Pas en manque de Peps

Ces résultats probants ont conduit la Cnam, dans le cadre des actuelles négociations conventionnelles, à proposer aux médecins libéraux exerçant en groupe d’adopter un mécanisme similaire. Deux options étaient mises sur la table. Une capitation sur l’ensemble de leur patientèle ou seulement sur une partie de celle-ci. Tollé unanime des syndicats. Mais les centres, eux, sont preneurs et y voient une solution aux déserts médicaux et au nombre croissant de patients sans accès aux soins.

La prévention est en train de crever toute seule en silo

Dr Julie Chastang, généraliste à Champigny-sur-Marne (94)

« Aujourd’hui, quand un patient vient consulter, il déclare le centre de santé comme médecin traitant. Le changement de paradigme, c’est tout cela », insiste la Dr Chastang. La prévention est en train de crever toute seule en silo, la santé scolaire avec des chaises vides, la PMI qui n’a plus de soignants… et dans un autre silo, on a la médecine de premier recours dans lequel on n’a pensé que le privé. C’est historique. Depuis Debré, les médecins généralistes sont libéraux. » Pour autant, la généraliste ne veut « en aucun cas opposer le centre de santé au médecin libéral ». Reste que les récents propos d’Emmanuel Macron en faveur de la rémunération des médecins au « patient plutôt qu’à l’acte » a manifestement insufflé une énergie nouvelle aux tenants de cet aspect de la médecine salariée. Ils demandent aujourd’hui « l’ouverture immédiate du paiement aux forfaits aux centres volontaires » ainsi que « l’extension du forfait aux autres spécialistes de santé (spécialistes, sages-femmes, kinés, etc.), pas seulement aux généralistes et infirmières ». Des exigences qui interviennent alors même que l’actuelle convention des centres, qui régit leurs rapports avec l’Assurance-maladie, arrive à son terme cette année, ouvrant la porte à de nouvelles négociations en 2025. « On sent encore que les pouvoirs publics nous snobent. On représente un mode d’exercice qui n’est pas dans leur logiciel », relève Hélène Colombani, déterminée à faire bouger les lignes.

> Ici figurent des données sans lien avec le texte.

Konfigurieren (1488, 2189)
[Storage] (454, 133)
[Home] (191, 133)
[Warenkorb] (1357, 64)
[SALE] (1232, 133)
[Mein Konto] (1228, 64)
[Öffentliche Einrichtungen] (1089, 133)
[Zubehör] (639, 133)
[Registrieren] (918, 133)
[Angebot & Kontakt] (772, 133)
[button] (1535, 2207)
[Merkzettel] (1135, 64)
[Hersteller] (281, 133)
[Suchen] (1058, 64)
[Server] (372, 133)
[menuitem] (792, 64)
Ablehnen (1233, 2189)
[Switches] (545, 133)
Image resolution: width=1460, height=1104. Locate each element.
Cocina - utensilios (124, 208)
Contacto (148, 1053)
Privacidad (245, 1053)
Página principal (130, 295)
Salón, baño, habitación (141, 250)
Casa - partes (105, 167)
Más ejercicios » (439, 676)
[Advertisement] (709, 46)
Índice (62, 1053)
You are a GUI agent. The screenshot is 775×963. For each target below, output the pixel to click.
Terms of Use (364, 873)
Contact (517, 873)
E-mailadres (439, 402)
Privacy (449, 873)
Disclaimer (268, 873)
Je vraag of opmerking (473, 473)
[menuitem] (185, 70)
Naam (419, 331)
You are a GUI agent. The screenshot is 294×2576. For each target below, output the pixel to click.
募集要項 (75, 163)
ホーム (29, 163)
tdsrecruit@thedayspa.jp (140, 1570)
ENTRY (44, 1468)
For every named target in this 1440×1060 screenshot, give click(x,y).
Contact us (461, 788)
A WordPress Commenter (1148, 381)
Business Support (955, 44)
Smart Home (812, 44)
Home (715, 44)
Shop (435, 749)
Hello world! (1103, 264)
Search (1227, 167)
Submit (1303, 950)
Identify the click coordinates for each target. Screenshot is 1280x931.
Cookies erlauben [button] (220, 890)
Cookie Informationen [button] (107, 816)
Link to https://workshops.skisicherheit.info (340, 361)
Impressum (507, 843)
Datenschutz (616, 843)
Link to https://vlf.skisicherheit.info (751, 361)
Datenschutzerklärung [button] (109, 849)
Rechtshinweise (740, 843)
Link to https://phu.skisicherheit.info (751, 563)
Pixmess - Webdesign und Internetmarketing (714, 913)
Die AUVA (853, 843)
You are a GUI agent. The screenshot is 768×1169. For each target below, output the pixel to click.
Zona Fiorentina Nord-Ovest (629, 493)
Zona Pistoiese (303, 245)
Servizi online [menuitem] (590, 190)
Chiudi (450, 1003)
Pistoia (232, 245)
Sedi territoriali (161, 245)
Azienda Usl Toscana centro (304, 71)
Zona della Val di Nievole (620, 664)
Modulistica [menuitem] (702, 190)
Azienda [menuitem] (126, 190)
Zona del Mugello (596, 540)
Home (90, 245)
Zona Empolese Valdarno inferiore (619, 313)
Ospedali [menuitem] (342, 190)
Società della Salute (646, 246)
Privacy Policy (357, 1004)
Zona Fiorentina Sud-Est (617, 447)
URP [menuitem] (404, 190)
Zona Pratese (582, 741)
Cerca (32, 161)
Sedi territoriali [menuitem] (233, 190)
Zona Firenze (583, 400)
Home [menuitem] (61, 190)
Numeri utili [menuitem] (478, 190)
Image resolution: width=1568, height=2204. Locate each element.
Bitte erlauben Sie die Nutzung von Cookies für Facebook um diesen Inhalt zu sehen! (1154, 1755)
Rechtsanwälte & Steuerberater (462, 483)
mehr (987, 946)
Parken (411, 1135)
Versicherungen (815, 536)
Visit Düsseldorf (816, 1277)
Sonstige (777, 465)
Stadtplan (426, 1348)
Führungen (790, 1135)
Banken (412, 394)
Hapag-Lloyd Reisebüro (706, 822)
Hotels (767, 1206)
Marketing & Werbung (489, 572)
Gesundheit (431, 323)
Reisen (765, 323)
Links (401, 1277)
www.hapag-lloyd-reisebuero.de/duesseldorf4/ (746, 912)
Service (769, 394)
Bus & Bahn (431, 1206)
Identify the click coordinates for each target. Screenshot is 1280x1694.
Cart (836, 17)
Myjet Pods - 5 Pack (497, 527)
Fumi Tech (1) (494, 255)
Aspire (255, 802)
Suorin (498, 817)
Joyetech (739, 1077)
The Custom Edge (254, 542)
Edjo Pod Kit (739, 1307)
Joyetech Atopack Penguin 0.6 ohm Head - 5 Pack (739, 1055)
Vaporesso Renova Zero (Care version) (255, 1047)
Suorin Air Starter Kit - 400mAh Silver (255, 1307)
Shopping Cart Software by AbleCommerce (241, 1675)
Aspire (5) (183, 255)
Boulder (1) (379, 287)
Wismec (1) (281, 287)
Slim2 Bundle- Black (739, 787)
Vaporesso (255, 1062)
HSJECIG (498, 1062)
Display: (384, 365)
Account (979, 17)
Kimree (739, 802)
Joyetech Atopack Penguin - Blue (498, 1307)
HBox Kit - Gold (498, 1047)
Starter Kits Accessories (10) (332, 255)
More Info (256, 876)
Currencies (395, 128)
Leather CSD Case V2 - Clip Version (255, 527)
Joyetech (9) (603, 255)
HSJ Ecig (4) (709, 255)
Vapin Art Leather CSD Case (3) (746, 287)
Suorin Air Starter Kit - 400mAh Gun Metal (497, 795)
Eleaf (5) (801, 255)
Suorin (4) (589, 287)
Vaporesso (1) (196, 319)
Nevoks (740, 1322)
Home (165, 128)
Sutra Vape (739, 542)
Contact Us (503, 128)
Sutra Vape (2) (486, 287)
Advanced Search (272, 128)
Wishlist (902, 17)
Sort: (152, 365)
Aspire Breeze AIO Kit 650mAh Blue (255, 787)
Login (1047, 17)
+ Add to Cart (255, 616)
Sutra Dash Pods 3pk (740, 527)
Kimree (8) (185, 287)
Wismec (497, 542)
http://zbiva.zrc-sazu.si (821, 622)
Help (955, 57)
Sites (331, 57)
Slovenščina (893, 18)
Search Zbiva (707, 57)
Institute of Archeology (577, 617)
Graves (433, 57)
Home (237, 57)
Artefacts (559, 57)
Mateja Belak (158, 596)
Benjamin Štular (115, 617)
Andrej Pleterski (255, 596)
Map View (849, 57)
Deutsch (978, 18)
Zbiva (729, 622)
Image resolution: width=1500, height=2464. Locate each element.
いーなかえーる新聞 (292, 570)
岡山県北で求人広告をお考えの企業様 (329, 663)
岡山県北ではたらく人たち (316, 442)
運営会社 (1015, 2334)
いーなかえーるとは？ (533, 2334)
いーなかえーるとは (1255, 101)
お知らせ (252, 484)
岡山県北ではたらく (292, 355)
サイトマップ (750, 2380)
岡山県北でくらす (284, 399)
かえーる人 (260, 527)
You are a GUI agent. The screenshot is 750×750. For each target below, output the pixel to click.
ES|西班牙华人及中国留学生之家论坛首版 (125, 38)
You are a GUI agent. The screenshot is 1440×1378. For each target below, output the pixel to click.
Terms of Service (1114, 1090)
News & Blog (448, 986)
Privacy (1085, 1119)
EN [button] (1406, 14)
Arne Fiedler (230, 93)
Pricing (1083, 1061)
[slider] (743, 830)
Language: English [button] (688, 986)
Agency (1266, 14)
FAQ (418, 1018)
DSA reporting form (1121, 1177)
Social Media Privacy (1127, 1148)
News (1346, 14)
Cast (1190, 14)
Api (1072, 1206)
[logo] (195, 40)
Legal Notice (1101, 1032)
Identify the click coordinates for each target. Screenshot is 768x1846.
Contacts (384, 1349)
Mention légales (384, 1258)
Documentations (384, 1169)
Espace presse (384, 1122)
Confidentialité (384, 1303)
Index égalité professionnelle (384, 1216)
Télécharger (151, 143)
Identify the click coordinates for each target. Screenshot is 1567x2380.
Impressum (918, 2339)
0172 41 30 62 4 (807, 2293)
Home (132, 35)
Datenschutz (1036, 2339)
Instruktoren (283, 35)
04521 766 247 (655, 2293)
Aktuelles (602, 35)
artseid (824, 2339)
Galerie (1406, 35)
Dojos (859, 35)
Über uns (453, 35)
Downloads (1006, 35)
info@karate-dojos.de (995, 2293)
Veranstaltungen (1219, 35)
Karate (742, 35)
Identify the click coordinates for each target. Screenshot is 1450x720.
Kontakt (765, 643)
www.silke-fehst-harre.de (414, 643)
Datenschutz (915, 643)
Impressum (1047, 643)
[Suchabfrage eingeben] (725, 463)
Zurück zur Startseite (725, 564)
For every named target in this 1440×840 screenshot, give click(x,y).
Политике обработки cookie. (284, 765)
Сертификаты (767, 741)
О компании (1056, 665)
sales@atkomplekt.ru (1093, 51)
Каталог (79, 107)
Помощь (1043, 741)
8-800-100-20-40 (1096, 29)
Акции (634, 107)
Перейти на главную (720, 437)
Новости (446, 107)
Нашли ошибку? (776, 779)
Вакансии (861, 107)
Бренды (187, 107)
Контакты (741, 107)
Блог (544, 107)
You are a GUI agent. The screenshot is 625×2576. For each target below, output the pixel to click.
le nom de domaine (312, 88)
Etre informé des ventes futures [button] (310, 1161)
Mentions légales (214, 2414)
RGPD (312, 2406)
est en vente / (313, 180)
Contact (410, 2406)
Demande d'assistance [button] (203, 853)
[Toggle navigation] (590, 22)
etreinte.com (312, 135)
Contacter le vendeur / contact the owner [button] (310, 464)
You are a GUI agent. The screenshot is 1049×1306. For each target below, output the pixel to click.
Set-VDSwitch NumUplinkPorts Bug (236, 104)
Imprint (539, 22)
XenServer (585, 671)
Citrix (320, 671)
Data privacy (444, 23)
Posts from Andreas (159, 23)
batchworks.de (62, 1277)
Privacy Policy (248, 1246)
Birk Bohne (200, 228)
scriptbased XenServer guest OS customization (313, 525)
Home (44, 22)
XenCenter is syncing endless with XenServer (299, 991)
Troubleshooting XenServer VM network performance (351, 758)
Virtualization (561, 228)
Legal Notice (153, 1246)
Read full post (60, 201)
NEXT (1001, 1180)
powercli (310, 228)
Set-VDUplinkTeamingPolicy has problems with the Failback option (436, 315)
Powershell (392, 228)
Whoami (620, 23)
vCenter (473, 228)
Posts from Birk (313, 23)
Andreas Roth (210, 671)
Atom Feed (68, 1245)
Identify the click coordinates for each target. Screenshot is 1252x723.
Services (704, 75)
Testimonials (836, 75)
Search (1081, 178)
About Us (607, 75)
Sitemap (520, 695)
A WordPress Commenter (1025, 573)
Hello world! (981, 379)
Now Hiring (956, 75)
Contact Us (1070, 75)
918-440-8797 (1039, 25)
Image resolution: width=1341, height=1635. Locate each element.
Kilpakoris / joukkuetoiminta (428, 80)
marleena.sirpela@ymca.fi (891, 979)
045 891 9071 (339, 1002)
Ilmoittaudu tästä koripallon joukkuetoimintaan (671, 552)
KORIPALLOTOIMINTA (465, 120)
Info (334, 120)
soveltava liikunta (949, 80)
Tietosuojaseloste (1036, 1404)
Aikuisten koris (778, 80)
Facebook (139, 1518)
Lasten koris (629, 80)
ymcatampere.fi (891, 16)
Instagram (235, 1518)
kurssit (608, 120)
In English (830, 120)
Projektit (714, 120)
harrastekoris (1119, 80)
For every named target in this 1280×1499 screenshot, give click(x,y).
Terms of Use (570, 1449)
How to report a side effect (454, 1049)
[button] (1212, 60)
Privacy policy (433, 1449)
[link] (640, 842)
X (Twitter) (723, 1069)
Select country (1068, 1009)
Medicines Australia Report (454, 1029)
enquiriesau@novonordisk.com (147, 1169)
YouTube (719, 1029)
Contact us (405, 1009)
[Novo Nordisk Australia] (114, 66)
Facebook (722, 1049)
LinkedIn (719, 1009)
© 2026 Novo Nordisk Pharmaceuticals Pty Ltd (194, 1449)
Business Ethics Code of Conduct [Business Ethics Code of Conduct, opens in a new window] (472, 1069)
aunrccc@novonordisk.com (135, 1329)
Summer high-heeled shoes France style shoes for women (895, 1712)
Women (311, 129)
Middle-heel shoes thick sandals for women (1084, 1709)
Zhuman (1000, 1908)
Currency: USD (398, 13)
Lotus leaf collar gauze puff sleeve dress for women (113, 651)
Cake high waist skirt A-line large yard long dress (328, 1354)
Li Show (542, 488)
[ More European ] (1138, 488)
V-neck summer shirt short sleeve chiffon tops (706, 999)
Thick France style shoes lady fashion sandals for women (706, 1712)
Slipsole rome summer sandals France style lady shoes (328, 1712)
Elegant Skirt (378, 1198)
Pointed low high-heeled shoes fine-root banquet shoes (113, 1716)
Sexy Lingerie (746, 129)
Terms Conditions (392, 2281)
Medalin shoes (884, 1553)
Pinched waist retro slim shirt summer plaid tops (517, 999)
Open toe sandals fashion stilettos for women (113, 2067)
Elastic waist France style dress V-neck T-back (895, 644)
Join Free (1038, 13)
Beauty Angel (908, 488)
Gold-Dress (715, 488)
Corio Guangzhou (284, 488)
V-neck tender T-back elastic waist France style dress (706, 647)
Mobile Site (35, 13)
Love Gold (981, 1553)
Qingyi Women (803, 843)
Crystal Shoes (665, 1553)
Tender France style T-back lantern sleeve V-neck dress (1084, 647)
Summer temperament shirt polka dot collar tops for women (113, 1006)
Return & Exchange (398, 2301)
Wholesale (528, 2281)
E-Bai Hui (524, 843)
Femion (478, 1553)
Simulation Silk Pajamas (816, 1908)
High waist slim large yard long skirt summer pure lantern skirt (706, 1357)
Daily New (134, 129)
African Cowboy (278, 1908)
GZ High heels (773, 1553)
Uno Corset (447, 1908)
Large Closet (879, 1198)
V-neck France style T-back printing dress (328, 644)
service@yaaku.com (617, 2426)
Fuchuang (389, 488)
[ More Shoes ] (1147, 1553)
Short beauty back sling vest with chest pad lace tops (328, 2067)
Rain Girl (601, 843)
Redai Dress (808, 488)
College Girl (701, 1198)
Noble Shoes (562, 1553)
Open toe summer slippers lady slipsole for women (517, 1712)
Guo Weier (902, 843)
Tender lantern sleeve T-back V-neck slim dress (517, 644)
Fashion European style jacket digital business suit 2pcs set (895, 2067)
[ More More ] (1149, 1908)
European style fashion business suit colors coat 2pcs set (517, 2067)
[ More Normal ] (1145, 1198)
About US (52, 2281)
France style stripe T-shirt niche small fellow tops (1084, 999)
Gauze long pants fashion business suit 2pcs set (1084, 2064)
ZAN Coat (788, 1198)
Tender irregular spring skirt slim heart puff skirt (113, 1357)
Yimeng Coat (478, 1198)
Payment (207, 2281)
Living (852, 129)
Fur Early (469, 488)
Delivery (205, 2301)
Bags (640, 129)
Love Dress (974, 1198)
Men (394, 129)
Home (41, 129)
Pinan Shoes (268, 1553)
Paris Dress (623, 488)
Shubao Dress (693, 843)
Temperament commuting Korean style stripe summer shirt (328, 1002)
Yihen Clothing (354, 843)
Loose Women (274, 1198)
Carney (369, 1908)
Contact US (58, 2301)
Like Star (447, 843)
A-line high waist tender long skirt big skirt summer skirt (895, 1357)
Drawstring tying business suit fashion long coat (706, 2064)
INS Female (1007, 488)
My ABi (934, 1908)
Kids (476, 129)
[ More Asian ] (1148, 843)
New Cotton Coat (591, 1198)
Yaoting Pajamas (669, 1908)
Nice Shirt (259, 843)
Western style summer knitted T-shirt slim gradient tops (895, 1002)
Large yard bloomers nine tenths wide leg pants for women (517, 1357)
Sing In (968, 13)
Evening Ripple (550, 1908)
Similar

Un engouement qui ne faiblit pas

Fin 2022, l’Observatoire des centres de santé recense 1 119 centres médicaux et polyvalents contre 957 en 2021, soit une augmentation de 17 % en un an. En tout, la France compte 3 144 centres, dont 2 875 structures adhérentes de l’accord national, qui régit leurs relations avec l’Assurance-maladie.